▶ What this task involves:
Copy out the items below verbatim, starting with the very first line and ending with the line that contains "tap(141, 251)", including both of those lines.

════════════════

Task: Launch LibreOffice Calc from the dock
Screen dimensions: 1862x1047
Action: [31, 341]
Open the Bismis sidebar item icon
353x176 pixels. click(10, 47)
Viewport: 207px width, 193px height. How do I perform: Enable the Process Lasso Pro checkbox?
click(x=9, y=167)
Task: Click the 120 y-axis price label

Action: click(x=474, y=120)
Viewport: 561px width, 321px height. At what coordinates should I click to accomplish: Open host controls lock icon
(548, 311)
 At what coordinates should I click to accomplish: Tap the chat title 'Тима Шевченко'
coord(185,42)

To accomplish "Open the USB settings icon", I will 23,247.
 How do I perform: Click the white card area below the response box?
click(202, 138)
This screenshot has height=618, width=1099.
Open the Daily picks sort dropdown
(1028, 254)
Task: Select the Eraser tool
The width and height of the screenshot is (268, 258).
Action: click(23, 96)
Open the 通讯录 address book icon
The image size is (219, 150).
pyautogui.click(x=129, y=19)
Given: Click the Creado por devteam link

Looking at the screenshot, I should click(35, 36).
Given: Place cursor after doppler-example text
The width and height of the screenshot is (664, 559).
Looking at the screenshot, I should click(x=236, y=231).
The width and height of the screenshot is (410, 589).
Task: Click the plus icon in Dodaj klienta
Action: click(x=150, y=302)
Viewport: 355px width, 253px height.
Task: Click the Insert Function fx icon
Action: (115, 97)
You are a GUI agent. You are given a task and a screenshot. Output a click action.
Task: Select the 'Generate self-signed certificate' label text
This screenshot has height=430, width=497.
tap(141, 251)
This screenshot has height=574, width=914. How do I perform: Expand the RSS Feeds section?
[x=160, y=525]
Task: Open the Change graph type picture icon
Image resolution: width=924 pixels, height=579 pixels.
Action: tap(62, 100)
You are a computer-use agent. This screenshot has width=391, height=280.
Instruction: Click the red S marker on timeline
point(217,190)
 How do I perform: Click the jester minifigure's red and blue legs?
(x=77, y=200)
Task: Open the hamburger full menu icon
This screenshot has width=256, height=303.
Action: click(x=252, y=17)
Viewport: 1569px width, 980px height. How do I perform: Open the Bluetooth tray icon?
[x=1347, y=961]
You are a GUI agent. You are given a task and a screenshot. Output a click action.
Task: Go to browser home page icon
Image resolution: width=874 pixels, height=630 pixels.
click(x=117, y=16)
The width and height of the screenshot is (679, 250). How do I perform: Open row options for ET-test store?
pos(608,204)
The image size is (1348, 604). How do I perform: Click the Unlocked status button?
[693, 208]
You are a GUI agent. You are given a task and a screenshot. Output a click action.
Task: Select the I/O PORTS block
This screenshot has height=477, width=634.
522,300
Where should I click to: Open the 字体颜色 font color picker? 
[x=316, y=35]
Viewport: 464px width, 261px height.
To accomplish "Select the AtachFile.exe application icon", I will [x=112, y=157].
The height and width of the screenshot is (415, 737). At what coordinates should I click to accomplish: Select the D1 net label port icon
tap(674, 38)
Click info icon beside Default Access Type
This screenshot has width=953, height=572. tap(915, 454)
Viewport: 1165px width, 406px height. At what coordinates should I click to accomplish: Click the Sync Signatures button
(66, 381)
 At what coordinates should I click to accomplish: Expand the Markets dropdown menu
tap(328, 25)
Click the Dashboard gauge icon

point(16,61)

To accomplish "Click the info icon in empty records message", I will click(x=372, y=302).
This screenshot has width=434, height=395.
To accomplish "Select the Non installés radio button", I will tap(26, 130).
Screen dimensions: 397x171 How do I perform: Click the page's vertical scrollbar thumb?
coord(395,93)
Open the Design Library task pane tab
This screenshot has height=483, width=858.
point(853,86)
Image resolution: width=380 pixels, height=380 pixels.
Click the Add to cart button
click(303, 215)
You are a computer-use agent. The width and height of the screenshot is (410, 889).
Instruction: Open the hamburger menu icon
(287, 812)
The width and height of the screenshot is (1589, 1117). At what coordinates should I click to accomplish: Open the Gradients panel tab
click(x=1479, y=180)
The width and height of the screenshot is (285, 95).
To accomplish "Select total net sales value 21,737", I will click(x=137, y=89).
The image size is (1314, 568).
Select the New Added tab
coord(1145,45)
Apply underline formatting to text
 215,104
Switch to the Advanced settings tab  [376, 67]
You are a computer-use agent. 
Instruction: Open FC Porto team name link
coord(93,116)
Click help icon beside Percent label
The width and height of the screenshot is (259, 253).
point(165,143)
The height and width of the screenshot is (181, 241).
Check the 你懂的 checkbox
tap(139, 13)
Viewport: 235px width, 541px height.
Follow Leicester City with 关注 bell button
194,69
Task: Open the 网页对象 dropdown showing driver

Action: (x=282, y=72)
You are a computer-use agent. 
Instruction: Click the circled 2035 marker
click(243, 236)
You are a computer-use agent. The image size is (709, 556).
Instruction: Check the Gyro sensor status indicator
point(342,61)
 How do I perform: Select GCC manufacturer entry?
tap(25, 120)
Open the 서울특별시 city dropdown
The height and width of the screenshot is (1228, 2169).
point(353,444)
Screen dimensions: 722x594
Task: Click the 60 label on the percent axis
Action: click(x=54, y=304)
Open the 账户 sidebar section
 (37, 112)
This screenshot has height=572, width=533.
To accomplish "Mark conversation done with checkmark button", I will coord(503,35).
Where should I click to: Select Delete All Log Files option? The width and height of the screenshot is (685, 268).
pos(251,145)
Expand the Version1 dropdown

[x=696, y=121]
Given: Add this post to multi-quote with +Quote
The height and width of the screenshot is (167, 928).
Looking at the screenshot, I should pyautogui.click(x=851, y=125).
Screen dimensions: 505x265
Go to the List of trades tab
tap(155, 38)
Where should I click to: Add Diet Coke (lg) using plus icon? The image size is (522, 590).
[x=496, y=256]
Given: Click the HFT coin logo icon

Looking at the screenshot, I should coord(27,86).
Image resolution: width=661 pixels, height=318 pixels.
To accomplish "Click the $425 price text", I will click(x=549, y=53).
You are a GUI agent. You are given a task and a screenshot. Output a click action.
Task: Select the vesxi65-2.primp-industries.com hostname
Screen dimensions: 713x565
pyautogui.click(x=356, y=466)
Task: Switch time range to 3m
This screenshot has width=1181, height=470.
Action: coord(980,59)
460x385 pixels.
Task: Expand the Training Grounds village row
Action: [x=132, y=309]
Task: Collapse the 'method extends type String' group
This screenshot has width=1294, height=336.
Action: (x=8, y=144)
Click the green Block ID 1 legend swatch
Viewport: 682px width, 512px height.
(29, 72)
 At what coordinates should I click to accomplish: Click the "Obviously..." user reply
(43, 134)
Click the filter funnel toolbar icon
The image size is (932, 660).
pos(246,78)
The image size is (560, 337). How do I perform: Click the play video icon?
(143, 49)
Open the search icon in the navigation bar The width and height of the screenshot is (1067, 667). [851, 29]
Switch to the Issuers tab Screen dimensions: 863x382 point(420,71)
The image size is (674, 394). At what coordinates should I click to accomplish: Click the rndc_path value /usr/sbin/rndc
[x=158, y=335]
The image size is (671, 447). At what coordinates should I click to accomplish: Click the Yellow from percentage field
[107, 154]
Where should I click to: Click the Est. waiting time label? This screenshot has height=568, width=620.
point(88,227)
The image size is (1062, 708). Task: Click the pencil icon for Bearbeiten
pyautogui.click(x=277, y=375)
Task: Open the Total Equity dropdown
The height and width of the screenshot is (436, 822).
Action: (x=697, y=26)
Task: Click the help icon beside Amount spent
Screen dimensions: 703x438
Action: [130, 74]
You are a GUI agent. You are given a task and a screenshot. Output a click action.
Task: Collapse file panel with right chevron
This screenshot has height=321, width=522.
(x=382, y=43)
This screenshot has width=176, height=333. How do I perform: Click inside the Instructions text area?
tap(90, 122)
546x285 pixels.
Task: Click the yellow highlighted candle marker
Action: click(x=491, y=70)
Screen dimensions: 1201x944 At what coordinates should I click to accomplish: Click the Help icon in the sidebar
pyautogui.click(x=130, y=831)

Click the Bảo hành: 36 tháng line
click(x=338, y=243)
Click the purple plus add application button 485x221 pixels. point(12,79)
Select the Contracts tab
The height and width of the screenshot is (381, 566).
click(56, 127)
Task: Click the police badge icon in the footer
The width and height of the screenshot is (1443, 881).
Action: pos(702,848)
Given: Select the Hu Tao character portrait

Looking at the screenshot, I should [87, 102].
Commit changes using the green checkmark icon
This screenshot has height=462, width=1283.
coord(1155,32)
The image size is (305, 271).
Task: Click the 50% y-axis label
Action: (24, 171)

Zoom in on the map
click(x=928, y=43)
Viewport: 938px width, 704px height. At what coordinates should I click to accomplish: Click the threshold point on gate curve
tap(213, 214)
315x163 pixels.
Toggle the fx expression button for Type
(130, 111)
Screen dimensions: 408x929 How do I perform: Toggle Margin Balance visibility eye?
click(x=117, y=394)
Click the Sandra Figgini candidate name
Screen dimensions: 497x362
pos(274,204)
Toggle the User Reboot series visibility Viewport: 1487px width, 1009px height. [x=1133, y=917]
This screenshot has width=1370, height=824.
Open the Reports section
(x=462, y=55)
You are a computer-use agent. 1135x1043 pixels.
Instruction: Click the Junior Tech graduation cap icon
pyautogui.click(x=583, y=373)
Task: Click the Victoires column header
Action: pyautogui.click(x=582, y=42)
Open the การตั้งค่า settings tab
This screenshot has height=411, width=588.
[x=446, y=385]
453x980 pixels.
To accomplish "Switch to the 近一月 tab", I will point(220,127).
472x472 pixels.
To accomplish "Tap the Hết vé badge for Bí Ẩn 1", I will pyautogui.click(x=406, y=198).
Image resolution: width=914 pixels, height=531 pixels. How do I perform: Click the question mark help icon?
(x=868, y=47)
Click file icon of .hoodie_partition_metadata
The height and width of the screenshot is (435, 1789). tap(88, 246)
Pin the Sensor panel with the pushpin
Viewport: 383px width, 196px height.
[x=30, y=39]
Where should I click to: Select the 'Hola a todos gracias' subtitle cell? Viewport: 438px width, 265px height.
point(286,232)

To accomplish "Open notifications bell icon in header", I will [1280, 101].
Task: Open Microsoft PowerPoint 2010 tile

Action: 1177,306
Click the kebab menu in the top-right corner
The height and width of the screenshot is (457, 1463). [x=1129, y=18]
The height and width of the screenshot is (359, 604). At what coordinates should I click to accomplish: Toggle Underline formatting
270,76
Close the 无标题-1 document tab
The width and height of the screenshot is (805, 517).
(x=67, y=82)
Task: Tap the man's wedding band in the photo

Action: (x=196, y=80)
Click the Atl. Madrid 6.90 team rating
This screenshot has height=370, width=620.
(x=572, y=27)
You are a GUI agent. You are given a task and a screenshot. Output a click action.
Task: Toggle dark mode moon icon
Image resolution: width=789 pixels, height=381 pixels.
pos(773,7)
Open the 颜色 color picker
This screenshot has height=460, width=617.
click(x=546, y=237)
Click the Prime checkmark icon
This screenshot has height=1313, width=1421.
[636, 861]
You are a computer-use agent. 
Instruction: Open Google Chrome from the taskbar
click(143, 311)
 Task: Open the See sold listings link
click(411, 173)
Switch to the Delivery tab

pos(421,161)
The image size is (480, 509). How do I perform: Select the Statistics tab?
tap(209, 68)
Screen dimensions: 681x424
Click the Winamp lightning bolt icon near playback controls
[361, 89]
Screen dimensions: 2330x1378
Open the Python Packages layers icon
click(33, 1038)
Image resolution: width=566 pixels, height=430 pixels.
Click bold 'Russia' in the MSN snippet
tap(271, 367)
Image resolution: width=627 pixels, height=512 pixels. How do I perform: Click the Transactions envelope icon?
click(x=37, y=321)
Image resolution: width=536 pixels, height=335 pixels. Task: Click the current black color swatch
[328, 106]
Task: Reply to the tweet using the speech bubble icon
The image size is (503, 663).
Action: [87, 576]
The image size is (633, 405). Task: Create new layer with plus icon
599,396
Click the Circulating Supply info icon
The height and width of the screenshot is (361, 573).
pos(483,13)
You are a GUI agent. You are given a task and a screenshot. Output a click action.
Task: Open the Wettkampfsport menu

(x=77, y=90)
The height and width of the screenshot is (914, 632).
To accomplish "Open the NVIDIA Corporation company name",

════════════════

▶ Reply:
Task: Launch LibreOffice Calc from the dock
Screen dimensions: 1862x1047
Action: [31, 341]
Open the Bismis sidebar item icon
353x176 pixels. click(10, 47)
Viewport: 207px width, 193px height. How do I perform: Enable the Process Lasso Pro checkbox?
click(x=9, y=167)
Task: Click the 120 y-axis price label

Action: click(x=474, y=120)
Viewport: 561px width, 321px height. At what coordinates should I click to accomplish: Open host controls lock icon
(548, 311)
 At what coordinates should I click to accomplish: Tap the chat title 'Тима Шевченко'
coord(185,42)

To accomplish "Open the USB settings icon", I will 23,247.
 How do I perform: Click the white card area below the response box?
click(202, 138)
This screenshot has height=618, width=1099.
Open the Daily picks sort dropdown
(1028, 254)
Task: Select the Eraser tool
The width and height of the screenshot is (268, 258).
Action: click(23, 96)
Open the 通讯录 address book icon
The image size is (219, 150).
pyautogui.click(x=129, y=19)
Given: Click the Creado por devteam link

Looking at the screenshot, I should click(35, 36).
Given: Place cursor after doppler-example text
The width and height of the screenshot is (664, 559).
Looking at the screenshot, I should click(x=236, y=231).
The width and height of the screenshot is (410, 589).
Task: Click the plus icon in Dodaj klienta
Action: click(x=150, y=302)
Viewport: 355px width, 253px height.
Task: Click the Insert Function fx icon
Action: (115, 97)
You are a GUI agent. You are given a task and a screenshot. Output a click action.
Task: Select the 'Generate self-signed certificate' label text
This screenshot has height=430, width=497.
tap(141, 251)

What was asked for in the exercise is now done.